Dr. Rong He
Department of Biological Sciences
The goal of this study is to determine the role of serum amyloid A (SAA) in the cell mediated adaptive immunity.Achievement of this goal will expand the current understanding of adaptive immunity and lead to exploration new therapeutic targets of autoimmune diseases. The potential breakthrough of our proposed study can be significant because autoimmune diseases are a major cause of morbidity and mortality in the industrialized world, affecting 3–8% of the population. Autoimmunity develops after breaking self-tolerance of the immune system, a process that involves many different molecules and is currently a poorly understood series of processes. In principle, autoimmunity develops after breaking self-tolerance of the immune system. Autoreactive effector CD4+ T cells are associated with the pathogenesis of autoimmune disorders. Many studies indicated that the IFNg-producing T helper (Th) 1 subset of CD4+ cells and the IL-17-producing CD4+ (Th17) cells have the capacity to cause inflammation and autoimmune diseases. The elevation of SAA in acute-phase plasma and inflamed tissues has long been associated with inflammatory and autoimmune diseases including rheumatoid arthritis, atherosclerosis, and Crohn’s disease. In the past, we and others have reported that SAA possesses cytokine-like activities and stimulates the secretion of pro-inflammatory factors such as IL-8, TNFa, IL-1b, IL-6, matrix metalloproteinases and tissue factors, which, in turn, established SAA as a key inflammatory mediator in the innate immune system. Our recently published results also indicated that SAA induces immunoregulatory cytokine IL-23 expression in monocytes, suggesting the potential mechanism for SAA to regulate T cell differentiation. In our preliminary experiments, we showed that SAA stimulates T cells to secrete IFNg, a key cytokine directing the differentiation of naïve CD4+ T cells into Th1 cells.

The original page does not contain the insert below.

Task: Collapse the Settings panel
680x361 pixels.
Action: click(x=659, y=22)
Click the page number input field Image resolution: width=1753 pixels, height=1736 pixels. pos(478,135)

Based on these compelling preliminary data, we propose to test the central hypothesis that SAA plays an important role in Th1 cell differentiation and therefore is potentially a causal agent in the pathogenesis of autoimmunity. A broad, long-ranging goal of this research is to understand the relationship of leukocyte activation and progression of inflammatory diseases. The overall goal of the experiments is to understand better the function of acute-phase protein SAA in adaptive immunity - especially cell-mediated immunity - and establish a role of SAA in inflammatory diseases.